Green light!

Edited on 08/04/2024

Same Journey; new stages…

 

As I write this, I’ve just changed trains - moving to the next phase of a journey to another country in Europe. Whilst this current train journey is not related to the Digi-Inclusion project, that is a very different situation to the months before the New Year, when Digi-Inclusion travel was pretty much all I knew!

 

The initial period of any URBACT project is an intense yet rewarding experience, and that time last year was no exception – getting to see first-hand the starting point of all our nine project partners in the network, visiting each one in turn to meet their municipal teams, local stakeholders and partners, and to get a sense of the place and it’s local context.

This baselining process, whilst somewhat travel-intensive, is a crucial part of understanding the network properly and enabling us to decide what we should tackle in the following two years. It helps us to understand the social, economic and environmental context each partner is working with, along with their challenges and their aspirations for change.

I do believe being on the ground, in person, is the only way to do this properly. I think online tools and exchange offer us huge benefits in URBACT networks, but this is one area where remote working doesn’t cut it. You have to see it, feel  it, hear it, taste it to truly understand a place well enough to do the network justice.

I was fortunate that the network Lead Partner shares this fundamental view, and my visits to each partner city / region were done in partnership with Albert Garcia, the project lead from the Lead Partner city (Mollet del Vallès near Barcelona, ES.) Between the two of us we worked as a team to gradually gather (and make sense of!) the insights we gained from all the conversations, visits, presentations and discussions, piecing together a picture of the overall network to guide our future focus.

The final task was for me to then synthesise all this and use it to craft a Roadmap for the exchange and learning activities of the network over the coming two years. That was my final weeks of last year!

The results of that six month period of work are set out within the network Baseline Report, available on the Digi-Inclusion pages of the URBACT site (https://urbact.eu/networks/digi-inclusion and scroll down to the “Library”). On the back of this, we have been given the green light to progress into the next phase of the project, and to start the exchange phase of the work - working with all project partners to exchange, learn, define and test new ideas and understand how we can increase digital inclusion and bridge the digital divide.

This is where all the theory has to start becoming reality…

We will be taking a two-pronged approach to exploring how we address digital exclusion, focussing on two separate (but related) goals:

- Retrospective catch-up - for those already excluded, helping them to benefit form the digital world.

- Future-focused, systematic prevention - to stop new exclusions being created as with go through digital transitions.
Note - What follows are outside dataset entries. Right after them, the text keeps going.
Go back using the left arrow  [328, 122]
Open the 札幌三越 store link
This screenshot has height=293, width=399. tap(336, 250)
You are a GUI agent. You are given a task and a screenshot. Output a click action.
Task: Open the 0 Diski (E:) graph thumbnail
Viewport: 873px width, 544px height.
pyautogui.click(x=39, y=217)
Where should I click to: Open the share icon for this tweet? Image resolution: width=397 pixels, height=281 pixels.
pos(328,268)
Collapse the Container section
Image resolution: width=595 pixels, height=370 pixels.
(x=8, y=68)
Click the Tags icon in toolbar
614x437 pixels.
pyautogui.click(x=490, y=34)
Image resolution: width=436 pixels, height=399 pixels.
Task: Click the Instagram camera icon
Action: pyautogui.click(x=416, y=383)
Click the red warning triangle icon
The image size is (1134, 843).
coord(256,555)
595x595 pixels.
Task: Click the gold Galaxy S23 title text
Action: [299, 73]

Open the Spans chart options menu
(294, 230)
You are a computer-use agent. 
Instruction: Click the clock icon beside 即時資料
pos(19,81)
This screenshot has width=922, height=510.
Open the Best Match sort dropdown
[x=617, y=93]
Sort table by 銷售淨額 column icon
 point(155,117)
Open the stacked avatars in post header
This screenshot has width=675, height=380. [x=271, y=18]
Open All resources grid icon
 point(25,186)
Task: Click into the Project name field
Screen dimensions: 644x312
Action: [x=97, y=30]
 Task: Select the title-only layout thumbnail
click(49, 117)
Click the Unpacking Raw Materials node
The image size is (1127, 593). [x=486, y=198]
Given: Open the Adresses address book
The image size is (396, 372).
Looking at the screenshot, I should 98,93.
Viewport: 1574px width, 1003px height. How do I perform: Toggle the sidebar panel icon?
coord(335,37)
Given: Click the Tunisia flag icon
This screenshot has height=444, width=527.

In other words, on one hand tackling existing digital divides by implementing new actions to help excluded groups to engage more in the digital world; and at the same time, creating “digitally inclusive” policies, so that new changes (and new digital transition strategies in particular) do not create new digital divides because of how they are designed or implemented.

In the same way that over the last 10-15 years gender inclusivity has become far more routinely considered as part of new policy and strategy development, so we wish to enable digital inclusivity to be routinely part of the evaluation and implementation of new policy instruments as well.

Like in cities all across Europe, Digi-Inclusion partners have been working on digital transition projects and looking to boost digital services and opportunities, but largely without taking into account the digital exclusion this may be creating. With digital transition being a key focal point for EU strategy in the coming decade, it is imperative that we ensure we can make sure these future transitions are just transitions. Currently most projects partners have no underlying strategy for digital inclusion, even though most of them have some form of strategy for digital transformation. This is not a criticism, but the reality of the wave of digitisation that has swept Europe and the world, particularly in the last decade.

Through the Digi-Inclusion network, we aim to change this – helping each partner to develop Integrated Action Plans for bridging the digital divide in their city or region. We will all need to look backwards, behind the wave of digitisation, to identify those left behind by it. Simultaneously, we will look at how to change thinking and approaches to avoid creating new exclusions as the wave of digital transition continues to sweep through our lives.

Over the coming years, Digi-Inclusion partners will be exchanging ideas on core topics, collaboratively testing out potential ideas and actions, and looking at how we can implement these more successfully. The topics will include looking at Motivation, Data on the Digital Divide, Digital Access and Digital Skills, e-Services, Digital Rights, making best use of people’s Digital Capital, as well as Mainstreaming digital inclusion and embedding it in governance structures.

We plan to capture and package up all the knowledge and interventions we create and gather into a Digital Inclusion “Playbook for Cities” – something that helps urban practitioners and decision makers to engage with the theme of digital inclusion more actively and offering concrete, examples, strategies and interventions.

This is not an easy task… digital exclusion is a complex problem which manifests itself in different ways and is experienced differently by each project partner. But it is also an important task. With a strong network and Lead Partner to work alongside, I’m confident we can together rise to the challenge as we start this next phase of our journey, to help cities across Europe to make important steps towards bridging the digital divide in Europe.